::: Text shown :::

Well over 200,000 cataract operations are carried out per annum in the United Kingdom, making this one of the most common surgical procedures in the country [2
]. In addition, small incision cataract extraction (phacoemulsification) is effective in terms of increase in vision and is safe with respect to the low incidence of surgical complications [3
]. However, nationally the average patient wait was 8 to 10 weeks for an initial outpatient consultation and then a further seven months for surgery [1
]. This called for long waiting times to be reduced and for services to be redesigned from the patients' point of view. As a result, one stop cataract surgery was introduced, but not without shortcomings [5
], including difficulties in using theatre time efficiently, and without time for patients to consider whether to go ahead with surgery. We developed a new method of delivery of cataract surgery, "Cataract Surgery by Appointment", a modification of day case cataract surgery. We conducted the above pilot study as a prelude to a randomised controlled trial comparing "Cataract Surgery by Appointment" with Day Case Cataract Surgery.
Of note, no non-steroidal anti-inflammatory preparation such as diclofenac drops (Voltarol Ophtha) was used pre-operatively in this study. We felt it would be too complex to instil three different types of eye drops. In no case did the pupil come down in size during surgery. We are working on combining the dilating drops with diclofenac or similar in a single slow release preparation. In addition, there is now emerging evidence for the feasibility of per-operative intracameral administration of pupil dilating medication [6
]. If this proves to be satisfactory, it would make "Cataract Surgery by Appointment" even more patient-friendly. Whilst it has proven to be the case that patients or their carers could be trusted to instil pre-operative dilating eyedrops, the availability of intracameral preparations for pupil dilation for per-operative use can also expand "Cataract Surgery by Appointment" to those patients who cannot instil eye drops themselves, for example due to rheumatoid arthritis.
In terms of patient safety the following apply. The fact that each patient arrives at an appointed time reduces the risk of operating on the wrong patient; there is only ever one patient on site at a time. Patients are fully awake without sedation, so we are in constant conversation with them as to what is about to happen. They know which eye is to be operated on and will have instilled dilating eye drops in that eye only. This reduces the risk of operating on the wrong eye.
"Cataract Surgery by Appointment" performed under local anaesthesia has obvious benefits for patients in reducing waiting time at the hospital on the day of operation. This frees up resources and is also popular with patients.

::: Data excerpts :::

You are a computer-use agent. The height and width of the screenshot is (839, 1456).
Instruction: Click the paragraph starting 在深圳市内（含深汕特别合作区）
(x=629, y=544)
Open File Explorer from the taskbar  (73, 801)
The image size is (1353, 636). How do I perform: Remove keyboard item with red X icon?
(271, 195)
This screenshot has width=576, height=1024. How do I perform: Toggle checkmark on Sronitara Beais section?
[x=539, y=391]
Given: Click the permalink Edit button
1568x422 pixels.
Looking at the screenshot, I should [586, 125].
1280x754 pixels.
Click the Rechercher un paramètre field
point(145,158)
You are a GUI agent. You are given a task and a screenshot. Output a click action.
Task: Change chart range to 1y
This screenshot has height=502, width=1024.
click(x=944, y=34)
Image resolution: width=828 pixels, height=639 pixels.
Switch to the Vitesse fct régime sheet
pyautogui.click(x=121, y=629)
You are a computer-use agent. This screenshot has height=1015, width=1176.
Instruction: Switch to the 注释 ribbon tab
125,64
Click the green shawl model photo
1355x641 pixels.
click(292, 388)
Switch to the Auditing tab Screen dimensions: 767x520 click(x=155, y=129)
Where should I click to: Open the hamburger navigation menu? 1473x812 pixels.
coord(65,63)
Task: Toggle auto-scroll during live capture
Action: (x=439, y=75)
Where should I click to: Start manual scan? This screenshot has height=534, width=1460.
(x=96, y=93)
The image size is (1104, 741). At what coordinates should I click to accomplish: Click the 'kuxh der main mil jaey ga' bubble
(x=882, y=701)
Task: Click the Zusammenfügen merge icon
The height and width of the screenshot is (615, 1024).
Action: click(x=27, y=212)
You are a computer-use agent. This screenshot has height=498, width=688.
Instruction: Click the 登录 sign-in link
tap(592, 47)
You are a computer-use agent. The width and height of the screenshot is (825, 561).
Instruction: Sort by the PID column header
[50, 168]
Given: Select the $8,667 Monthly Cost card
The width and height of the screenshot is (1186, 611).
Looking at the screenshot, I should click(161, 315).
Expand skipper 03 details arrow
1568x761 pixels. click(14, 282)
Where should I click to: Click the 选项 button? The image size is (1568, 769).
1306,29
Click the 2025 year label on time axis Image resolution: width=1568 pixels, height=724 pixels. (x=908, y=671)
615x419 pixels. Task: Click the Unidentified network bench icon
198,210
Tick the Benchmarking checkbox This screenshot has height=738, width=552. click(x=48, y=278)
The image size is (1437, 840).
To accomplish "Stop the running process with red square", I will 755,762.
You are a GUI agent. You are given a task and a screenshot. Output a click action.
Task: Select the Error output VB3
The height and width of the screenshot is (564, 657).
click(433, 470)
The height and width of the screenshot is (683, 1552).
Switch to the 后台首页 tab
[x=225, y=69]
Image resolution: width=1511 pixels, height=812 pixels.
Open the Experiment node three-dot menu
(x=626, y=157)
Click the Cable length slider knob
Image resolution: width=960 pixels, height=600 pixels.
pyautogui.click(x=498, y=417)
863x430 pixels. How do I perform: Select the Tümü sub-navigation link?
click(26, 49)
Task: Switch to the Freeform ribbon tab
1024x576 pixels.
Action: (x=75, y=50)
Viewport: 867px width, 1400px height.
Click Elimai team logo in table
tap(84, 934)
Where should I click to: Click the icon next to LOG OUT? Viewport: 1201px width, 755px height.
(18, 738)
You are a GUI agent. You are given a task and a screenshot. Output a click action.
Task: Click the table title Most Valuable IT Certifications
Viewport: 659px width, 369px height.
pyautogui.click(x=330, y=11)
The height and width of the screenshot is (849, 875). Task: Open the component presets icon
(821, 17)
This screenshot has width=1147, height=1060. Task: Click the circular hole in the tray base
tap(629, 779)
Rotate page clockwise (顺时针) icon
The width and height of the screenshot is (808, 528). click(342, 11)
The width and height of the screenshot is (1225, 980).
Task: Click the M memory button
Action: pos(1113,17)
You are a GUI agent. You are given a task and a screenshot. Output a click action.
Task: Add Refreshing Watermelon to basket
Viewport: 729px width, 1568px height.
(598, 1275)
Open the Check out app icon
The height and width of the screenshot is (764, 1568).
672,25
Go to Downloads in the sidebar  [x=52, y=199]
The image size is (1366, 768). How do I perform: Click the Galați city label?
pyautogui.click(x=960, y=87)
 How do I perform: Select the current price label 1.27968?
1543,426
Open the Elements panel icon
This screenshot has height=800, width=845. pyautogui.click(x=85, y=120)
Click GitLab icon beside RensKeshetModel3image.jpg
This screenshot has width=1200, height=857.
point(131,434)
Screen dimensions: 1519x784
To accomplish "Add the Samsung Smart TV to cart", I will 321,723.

:::

Copy the stretch of the cataract surgery text from "In terms of patient" through "popular with patients.".

In terms of patient safety the following apply. The fact that each patient arrives at an appointed time reduces the risk of operating on the wrong patient; there is only ever one patient on site at a time. Patients are fully awake without sedation, so we are in constant conversation with them as to what is about to happen. They know which eye is to be operated on and will have instilled dilating eye drops in that eye only. This reduces the risk of operating on the wrong eye.
"Cataract Surgery by Appointment" performed under local anaesthesia has obvious benefits for patients in reducing waiting time at the hospital on the day of operation. This frees up resources and is also popular with patients.